Collected data entries:
····················

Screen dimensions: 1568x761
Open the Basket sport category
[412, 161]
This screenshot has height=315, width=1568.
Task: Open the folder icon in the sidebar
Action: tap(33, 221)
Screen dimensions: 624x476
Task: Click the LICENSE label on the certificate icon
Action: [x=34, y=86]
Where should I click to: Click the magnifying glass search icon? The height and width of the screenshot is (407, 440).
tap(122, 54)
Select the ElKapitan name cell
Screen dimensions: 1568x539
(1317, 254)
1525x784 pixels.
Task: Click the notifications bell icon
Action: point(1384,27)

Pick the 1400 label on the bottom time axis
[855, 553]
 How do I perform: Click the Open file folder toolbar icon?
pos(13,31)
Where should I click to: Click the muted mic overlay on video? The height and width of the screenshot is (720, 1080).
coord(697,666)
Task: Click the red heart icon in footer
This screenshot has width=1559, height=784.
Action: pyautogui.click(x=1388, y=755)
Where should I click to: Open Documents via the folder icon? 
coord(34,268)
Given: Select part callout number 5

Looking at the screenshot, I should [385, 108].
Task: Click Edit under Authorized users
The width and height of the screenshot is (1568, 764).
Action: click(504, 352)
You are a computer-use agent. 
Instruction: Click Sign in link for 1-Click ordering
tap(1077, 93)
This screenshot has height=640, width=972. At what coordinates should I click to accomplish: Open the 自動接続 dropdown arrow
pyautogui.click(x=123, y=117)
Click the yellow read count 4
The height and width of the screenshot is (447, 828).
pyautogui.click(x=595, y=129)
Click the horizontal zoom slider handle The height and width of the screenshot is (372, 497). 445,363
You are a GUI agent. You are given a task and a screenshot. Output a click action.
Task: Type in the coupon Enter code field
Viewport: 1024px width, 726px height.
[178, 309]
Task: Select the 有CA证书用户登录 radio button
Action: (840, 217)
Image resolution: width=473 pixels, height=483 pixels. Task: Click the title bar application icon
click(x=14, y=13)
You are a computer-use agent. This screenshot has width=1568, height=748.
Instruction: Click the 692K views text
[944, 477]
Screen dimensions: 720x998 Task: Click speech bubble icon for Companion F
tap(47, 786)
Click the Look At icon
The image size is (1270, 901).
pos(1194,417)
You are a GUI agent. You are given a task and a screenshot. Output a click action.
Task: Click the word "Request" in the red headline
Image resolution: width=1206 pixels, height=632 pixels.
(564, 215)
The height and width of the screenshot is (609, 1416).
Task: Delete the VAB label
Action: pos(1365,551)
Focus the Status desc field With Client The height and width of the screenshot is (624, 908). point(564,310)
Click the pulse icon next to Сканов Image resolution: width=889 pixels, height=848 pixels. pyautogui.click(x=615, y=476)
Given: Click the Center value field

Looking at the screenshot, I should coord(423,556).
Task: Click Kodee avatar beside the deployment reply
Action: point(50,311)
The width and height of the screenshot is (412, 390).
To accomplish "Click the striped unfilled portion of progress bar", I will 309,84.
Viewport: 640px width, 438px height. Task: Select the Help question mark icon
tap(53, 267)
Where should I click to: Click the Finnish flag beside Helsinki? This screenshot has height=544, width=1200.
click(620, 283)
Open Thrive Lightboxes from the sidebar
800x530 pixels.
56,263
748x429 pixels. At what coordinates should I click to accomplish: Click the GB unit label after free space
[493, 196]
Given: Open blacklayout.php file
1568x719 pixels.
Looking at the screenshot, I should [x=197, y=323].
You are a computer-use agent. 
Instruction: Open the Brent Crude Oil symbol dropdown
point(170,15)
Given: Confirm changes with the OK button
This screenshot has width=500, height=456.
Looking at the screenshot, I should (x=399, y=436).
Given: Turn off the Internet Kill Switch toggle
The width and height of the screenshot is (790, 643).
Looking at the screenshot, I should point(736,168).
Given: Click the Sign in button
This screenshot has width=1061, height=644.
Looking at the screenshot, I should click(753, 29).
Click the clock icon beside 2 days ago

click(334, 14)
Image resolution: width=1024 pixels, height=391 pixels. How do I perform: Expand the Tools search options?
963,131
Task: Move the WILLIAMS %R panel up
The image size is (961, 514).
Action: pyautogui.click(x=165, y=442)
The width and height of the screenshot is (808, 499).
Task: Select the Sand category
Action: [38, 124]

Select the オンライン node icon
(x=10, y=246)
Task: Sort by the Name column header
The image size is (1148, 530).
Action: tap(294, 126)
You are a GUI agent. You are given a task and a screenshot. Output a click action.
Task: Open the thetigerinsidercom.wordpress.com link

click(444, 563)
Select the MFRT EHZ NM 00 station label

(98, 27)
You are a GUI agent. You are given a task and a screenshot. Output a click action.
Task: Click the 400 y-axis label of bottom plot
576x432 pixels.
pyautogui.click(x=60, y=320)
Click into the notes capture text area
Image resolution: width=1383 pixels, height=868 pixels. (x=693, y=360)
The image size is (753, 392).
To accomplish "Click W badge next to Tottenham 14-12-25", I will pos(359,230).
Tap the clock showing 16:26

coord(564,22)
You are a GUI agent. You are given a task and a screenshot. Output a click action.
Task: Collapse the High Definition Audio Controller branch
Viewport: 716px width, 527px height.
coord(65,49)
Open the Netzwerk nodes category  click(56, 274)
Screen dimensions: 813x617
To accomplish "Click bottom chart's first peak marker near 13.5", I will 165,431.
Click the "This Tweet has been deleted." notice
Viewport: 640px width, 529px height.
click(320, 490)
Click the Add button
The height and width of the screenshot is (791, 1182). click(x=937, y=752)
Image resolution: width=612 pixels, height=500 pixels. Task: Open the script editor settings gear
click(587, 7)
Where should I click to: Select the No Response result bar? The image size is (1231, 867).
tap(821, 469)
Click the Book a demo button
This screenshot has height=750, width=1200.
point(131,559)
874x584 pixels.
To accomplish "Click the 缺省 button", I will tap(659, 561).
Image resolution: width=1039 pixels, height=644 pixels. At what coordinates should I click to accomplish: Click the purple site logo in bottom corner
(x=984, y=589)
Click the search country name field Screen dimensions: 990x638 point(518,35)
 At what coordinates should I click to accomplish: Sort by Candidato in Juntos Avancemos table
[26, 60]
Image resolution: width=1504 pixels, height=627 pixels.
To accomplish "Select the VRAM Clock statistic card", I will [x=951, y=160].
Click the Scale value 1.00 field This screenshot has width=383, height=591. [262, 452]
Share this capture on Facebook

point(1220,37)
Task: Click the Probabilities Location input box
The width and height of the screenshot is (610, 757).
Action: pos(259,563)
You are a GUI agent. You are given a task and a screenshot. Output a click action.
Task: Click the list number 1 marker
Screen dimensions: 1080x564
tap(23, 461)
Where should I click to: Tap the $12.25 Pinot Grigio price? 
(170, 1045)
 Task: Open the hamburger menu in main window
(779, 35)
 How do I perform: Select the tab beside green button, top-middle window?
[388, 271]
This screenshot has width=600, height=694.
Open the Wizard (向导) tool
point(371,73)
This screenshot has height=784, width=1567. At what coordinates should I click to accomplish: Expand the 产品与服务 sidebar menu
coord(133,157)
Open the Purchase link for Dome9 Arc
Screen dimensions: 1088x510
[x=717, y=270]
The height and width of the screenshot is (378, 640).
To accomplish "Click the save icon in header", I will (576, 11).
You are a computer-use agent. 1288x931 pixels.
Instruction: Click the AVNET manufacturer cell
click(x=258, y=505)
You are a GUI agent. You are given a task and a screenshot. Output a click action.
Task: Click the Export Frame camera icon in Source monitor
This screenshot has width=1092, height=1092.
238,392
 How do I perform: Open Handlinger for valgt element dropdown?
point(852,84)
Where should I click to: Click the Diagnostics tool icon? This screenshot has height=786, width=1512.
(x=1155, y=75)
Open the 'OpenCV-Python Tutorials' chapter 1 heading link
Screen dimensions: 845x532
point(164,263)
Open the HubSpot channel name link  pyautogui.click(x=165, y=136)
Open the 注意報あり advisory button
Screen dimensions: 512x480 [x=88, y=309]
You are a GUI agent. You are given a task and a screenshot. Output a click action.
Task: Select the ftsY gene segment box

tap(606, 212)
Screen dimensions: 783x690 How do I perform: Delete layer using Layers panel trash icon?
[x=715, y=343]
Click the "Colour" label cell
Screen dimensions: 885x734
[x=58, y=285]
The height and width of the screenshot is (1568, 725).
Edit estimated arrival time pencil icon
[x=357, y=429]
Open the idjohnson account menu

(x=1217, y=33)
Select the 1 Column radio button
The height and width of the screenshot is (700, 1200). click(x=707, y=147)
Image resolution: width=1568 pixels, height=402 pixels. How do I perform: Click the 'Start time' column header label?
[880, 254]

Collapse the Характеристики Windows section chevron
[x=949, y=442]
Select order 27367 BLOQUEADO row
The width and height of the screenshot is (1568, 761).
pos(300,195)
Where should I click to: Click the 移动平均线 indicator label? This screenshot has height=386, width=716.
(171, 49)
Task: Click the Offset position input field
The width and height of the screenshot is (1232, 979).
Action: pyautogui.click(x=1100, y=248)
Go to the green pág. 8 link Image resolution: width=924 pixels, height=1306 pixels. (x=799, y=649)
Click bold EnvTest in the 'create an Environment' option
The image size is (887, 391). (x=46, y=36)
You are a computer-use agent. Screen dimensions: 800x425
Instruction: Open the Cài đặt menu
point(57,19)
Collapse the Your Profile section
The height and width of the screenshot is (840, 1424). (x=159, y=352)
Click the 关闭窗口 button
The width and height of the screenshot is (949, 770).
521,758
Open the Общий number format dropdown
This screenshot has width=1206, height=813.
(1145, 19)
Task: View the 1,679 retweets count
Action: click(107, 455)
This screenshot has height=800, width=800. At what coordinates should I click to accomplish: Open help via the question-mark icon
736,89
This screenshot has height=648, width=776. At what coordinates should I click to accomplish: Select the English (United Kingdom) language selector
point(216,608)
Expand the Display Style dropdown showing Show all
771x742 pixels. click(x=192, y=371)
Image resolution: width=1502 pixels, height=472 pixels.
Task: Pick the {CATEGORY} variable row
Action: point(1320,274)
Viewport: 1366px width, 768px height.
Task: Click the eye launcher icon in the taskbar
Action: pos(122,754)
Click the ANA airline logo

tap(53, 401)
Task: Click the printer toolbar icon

····················

• _WHAT TO WORK ON_
Filter the entries above down to the lines containing the word "next".

• _SOLUTION TO THIS EXERCISE_
Click the pulse icon next to Сканов Image resolution: width=889 pixels, height=848 pixels. pyautogui.click(x=615, y=476)
To accomplish "Click W badge next to Tottenham 14-12-25", I will pos(359,230).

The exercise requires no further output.